If dependence and dignity are as intertwined as The Dignity of Dependence insists that they’re, then it have to be on the religious stage. Sargeant successfully demonstrates that dependence is an inescapable reality of human life. Nevertheless it doesn’t appear to be sufficient for her to say that severely dependent folks have dignity too, or to affirm that individuals have dignity regardless of their dependence. She appears to wish to toughen claims in regards to the “dignity of dependence,” implying that it possesses a dignity all its personal. Why would that be the case?
The very best reply is theological, and Sargeant hints at this however shies away from it: at backside, as creatures, all of us depend on an omnipotent, all-sufficient Being to satisfy our many wants. Dependence is an indication of our noble origin in God, the unbiased Being that saves us from what would in any other case be an issue of infinite regress. It isn’t dependence all the way in which down. God wants nothing from us, however he nonetheless loves us. Christ is the mannequin Sargeant is in search of, who affords infinite self-sacrifice and care with out counting the fee.

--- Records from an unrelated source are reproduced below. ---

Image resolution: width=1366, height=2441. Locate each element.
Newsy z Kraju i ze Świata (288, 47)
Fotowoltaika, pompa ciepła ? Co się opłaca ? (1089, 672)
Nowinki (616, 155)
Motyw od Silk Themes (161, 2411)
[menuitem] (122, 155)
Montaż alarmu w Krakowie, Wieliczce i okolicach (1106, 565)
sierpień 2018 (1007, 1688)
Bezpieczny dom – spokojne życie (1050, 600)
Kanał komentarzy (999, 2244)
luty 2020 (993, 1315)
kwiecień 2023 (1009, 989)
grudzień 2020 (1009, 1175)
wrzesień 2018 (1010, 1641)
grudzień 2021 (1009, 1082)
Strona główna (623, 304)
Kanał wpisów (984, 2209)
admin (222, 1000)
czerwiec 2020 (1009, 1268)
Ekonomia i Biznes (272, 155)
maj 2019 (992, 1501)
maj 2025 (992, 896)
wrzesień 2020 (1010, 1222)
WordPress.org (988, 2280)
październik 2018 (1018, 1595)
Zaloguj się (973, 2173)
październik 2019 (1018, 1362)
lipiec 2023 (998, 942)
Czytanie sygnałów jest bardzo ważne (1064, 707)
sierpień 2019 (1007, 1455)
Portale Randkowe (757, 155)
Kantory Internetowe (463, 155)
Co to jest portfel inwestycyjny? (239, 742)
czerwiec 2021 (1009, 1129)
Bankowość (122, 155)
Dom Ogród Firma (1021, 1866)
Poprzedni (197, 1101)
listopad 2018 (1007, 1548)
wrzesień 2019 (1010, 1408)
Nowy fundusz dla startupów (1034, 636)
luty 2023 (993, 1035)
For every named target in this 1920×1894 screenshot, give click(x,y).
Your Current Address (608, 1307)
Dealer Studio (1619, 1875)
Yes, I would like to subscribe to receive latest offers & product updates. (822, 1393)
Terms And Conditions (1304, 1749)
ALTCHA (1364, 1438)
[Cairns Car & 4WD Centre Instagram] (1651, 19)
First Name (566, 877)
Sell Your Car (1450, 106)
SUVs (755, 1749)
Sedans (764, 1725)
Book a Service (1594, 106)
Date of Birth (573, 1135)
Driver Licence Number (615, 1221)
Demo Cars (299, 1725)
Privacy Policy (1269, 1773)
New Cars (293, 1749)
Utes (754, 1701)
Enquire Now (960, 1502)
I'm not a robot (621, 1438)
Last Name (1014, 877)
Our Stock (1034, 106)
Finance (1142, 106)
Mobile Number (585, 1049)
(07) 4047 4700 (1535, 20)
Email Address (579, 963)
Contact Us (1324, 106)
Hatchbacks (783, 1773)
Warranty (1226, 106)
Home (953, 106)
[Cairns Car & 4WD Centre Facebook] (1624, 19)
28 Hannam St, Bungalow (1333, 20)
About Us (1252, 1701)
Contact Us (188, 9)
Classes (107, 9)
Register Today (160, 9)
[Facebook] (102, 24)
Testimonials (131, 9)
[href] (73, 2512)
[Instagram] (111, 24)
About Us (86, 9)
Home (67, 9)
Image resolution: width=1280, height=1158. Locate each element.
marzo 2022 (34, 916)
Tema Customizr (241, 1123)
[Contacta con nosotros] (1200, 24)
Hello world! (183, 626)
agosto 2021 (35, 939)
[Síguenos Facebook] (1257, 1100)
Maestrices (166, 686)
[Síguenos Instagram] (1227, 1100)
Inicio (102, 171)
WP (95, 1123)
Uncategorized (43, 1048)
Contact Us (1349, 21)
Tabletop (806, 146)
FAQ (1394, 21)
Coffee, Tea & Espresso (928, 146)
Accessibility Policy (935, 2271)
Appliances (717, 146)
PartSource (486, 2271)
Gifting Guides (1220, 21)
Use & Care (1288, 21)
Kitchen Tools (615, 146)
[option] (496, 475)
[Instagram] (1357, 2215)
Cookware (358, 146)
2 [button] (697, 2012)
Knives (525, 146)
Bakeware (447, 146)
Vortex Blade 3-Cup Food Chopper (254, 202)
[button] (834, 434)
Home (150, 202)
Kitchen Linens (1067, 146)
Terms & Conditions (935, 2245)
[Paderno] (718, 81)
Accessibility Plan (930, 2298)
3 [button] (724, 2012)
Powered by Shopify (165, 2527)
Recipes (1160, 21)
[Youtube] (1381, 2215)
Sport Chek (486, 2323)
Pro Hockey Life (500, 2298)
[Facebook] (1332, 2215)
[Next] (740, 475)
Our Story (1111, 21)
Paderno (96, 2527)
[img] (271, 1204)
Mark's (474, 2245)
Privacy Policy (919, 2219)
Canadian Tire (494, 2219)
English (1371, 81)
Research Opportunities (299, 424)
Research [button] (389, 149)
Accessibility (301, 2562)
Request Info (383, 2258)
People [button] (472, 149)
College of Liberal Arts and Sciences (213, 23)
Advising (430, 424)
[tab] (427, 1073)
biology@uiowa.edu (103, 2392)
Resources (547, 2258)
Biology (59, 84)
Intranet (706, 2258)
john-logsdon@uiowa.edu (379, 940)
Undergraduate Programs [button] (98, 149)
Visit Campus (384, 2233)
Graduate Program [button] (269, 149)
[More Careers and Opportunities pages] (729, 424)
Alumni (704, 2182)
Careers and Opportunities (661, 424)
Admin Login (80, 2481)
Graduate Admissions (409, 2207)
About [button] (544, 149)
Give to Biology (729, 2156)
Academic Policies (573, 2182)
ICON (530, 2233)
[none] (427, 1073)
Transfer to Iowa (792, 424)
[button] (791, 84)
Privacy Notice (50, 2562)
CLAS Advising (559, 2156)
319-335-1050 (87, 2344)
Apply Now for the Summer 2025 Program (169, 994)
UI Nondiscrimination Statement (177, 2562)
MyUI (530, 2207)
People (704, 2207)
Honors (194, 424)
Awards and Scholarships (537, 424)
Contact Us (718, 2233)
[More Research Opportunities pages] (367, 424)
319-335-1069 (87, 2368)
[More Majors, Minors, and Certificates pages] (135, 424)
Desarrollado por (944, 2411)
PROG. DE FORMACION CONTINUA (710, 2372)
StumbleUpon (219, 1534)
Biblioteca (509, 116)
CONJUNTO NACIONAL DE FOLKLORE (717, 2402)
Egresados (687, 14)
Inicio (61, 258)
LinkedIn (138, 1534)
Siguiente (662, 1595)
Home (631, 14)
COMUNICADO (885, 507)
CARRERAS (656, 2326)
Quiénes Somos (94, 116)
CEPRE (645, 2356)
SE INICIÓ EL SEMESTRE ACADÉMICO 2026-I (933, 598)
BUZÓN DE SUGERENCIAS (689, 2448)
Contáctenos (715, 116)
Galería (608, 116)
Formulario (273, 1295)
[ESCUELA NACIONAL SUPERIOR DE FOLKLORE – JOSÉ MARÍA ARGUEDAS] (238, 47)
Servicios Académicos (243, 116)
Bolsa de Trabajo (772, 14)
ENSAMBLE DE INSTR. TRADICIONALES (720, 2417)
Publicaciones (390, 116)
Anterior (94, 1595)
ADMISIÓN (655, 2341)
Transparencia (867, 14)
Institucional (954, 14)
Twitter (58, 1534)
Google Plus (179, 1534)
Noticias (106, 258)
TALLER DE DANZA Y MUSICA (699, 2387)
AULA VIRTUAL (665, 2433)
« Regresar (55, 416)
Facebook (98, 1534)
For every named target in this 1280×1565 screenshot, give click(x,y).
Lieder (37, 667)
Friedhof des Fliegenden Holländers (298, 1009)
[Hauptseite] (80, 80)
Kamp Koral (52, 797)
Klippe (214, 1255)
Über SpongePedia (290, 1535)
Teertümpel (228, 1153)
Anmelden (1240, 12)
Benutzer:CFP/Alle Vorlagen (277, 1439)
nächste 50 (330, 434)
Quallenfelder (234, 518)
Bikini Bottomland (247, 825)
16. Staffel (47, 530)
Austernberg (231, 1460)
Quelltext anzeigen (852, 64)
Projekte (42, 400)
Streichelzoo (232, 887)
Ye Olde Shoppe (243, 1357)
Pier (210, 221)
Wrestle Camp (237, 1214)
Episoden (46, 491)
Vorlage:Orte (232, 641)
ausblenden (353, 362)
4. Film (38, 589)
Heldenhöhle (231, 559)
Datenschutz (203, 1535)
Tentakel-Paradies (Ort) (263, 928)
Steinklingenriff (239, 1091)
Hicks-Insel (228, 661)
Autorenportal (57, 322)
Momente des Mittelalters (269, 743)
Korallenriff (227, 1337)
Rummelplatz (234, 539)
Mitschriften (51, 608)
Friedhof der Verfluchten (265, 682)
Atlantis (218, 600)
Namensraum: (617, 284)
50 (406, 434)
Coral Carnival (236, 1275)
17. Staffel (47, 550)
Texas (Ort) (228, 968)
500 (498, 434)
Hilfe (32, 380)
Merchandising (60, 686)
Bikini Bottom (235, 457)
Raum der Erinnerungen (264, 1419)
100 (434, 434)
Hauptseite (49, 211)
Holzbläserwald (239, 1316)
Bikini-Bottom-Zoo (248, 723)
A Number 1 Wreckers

Sargeant absolutely is aware of this, and she or he is aware of that his face is mirrored not solely within the power of those that supply themselves, but in addition within the expressions of the least of those.
Even when it’s not a superb in itself, dependence is definitely a part of the human situation, and there may be a lot to realize from deeper reflection on that theme. By main readers into these waters, The Dignity of Dependence has made an actual contribution, not solely to feminism however to broader conversations in regards to the foundations of a thriving tradition.